When NARTB moved to a 3,180 / 318 / 75 μs time-constant definition in 1953, what had changed? The primary sources suggest not that measurement technology had transformed, but that the industry had begun discussing the same problem in a different vocabulary.

1951 AES: "an impossible task"

In January 1951, the AES standardization committee explicitly abandoned the ambition of unifying the recording side and pivoted to fixing a playback standard instead:

"impossible task of achieving a universal recorded characteristic"

— Journal of the Audio Engineering Society, January 1951, pp.22-23

What AES described as the blocker was not measurement accuracy but the diversity of recording-side implementations itself. Structurally, it was the same problem NAB had faced in 1941.

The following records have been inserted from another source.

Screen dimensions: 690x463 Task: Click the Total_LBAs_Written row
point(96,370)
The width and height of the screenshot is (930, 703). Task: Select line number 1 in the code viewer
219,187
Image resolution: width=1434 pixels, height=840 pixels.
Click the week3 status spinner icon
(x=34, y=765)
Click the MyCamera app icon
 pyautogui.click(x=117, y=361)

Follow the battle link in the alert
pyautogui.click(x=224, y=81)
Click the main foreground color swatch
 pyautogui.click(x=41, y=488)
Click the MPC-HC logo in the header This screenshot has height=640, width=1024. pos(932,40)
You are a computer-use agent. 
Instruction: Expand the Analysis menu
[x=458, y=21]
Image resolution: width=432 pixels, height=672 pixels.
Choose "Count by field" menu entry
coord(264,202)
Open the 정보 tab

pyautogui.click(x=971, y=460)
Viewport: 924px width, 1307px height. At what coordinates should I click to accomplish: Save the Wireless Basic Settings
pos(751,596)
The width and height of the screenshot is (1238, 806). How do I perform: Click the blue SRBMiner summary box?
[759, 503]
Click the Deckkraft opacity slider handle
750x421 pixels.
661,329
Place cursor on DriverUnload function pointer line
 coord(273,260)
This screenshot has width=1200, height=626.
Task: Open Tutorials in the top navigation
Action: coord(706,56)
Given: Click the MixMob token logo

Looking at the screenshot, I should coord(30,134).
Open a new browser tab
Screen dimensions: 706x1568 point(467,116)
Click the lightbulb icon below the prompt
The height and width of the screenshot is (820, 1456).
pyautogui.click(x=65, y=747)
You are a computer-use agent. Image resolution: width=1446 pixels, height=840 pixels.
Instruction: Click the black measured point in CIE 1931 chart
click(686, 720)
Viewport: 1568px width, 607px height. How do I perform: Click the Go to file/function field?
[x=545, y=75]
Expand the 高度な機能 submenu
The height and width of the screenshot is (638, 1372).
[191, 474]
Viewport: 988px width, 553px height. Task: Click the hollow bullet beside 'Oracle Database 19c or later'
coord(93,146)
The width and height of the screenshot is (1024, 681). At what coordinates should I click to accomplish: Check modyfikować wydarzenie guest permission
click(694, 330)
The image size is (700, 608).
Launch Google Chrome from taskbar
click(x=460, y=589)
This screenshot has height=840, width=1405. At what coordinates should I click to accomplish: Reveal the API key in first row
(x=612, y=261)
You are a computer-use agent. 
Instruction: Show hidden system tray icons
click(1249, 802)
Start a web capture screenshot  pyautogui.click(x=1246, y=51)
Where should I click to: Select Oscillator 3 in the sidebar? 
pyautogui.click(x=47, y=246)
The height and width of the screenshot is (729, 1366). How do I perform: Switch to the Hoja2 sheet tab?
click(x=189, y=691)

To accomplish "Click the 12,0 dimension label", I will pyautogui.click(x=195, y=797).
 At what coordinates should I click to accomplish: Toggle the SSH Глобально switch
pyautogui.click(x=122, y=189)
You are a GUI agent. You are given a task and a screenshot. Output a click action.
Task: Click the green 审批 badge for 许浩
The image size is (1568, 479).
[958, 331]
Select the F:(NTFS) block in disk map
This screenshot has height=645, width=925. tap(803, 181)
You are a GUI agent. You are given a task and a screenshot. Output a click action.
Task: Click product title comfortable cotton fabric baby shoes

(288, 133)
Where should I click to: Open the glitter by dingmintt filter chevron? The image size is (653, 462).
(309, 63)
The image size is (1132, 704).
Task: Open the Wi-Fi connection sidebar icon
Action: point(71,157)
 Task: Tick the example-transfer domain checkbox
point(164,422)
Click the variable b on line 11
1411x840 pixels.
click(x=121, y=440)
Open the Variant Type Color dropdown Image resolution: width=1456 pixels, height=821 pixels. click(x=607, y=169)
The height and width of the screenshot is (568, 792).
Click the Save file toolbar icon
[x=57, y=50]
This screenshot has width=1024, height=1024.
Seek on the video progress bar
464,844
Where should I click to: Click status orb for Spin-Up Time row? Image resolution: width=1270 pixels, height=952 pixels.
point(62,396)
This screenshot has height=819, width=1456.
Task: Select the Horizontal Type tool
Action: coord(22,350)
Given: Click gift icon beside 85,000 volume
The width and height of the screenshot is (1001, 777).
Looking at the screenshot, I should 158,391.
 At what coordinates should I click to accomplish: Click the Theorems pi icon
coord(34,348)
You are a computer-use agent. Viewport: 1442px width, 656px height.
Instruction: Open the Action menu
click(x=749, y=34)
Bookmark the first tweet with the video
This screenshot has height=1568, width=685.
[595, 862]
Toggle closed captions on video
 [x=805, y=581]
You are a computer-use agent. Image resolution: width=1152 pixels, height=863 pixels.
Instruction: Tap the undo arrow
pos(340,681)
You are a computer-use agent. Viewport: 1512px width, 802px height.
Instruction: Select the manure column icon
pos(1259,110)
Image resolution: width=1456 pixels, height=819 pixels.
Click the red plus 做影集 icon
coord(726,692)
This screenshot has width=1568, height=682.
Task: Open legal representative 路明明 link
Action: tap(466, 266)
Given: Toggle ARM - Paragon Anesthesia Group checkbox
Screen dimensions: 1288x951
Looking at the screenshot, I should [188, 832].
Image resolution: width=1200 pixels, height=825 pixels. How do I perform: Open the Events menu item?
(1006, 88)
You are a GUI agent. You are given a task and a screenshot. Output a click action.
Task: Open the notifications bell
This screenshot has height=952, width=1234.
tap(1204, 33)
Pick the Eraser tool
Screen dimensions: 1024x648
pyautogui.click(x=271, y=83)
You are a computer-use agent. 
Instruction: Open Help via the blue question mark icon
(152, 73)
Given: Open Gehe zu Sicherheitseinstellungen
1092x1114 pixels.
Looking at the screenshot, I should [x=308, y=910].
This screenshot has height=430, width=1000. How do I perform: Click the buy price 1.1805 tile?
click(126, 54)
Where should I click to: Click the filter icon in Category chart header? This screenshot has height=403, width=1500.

1953 Moyer: "the obvious difficulty with a curve alone"

In July 1953, Moyer, who worked on recording characteristics at RCA Victor under H. E. Roys, explained the motivation for moving to time-constant definitions in Audio Engineering:

"The obvious difficulty with a curve alone is that the true crossover frequency and pre-emphasis are usually obscured, making the design of suitable equalizers possible only by the cut and try method."

— Moyer, "Evolution of Disk Recording Characteristics," Audio Engineering, Vol.37 No.7, July 1953, p.22

Moyer's argument is not "we could not measure it" but "a graph alone is inconvenient for practical equalizer design." The motivation for the transition is design and communication ergonomics, not measurement precision.

Vocabulary first, numerical definition later

Between 1947 and 1953 the trade press kept circling the 100 μs overshoot problem, using microsecond values freely all along. Even while the standards documents were still in graph form, engineers were already thinking and speaking in time constants. What the 1953 NARTB and 1954 RIAA efforts actually did was not "introduce a new measurement technique" but bring the standards text up to the vocabulary the industry had already adopted in practice.

Summary

Reading the 1941–1955 primary sources as a whole, the reason the 1942 NAB standard was written as a graph with a ±2 dB tolerance comes out like this:

1. U.S. broadcasters were living through a "proliferation era" with as many as ten different equalizer settings in use — NAB Reports 1941/6/13.
2. The committee's charge was "minimum adjustments on the reproducing side," not "find the one true ideal curve" — NAB Reports 1941/7/18.
3. Smeby himself openly acknowledged the diversity of existing implementations — Proc. IRE August 1942.
4. The recording frequency standard was explicitly called a "highly controversial subject," and the ±2 dB tolerance was the envelope wide enough to reach consensus on it — NAB Reports 1941/10/31, Handbook 1945 §21.1 Figure legends.
5. The November 1945 Chinn Glossary, the field's shared vocabulary, contains no microsecond values at all. The time-constant idiom enters the discourse from 1947 onward — Chinn, Proc. IRE November 1945.
6. AES called unifying the recording side "impossible" in 1951; Moyer explained the 1953 shift to time constants as a matter of design convenience, not measurement — both are about ergonomics, not accuracy.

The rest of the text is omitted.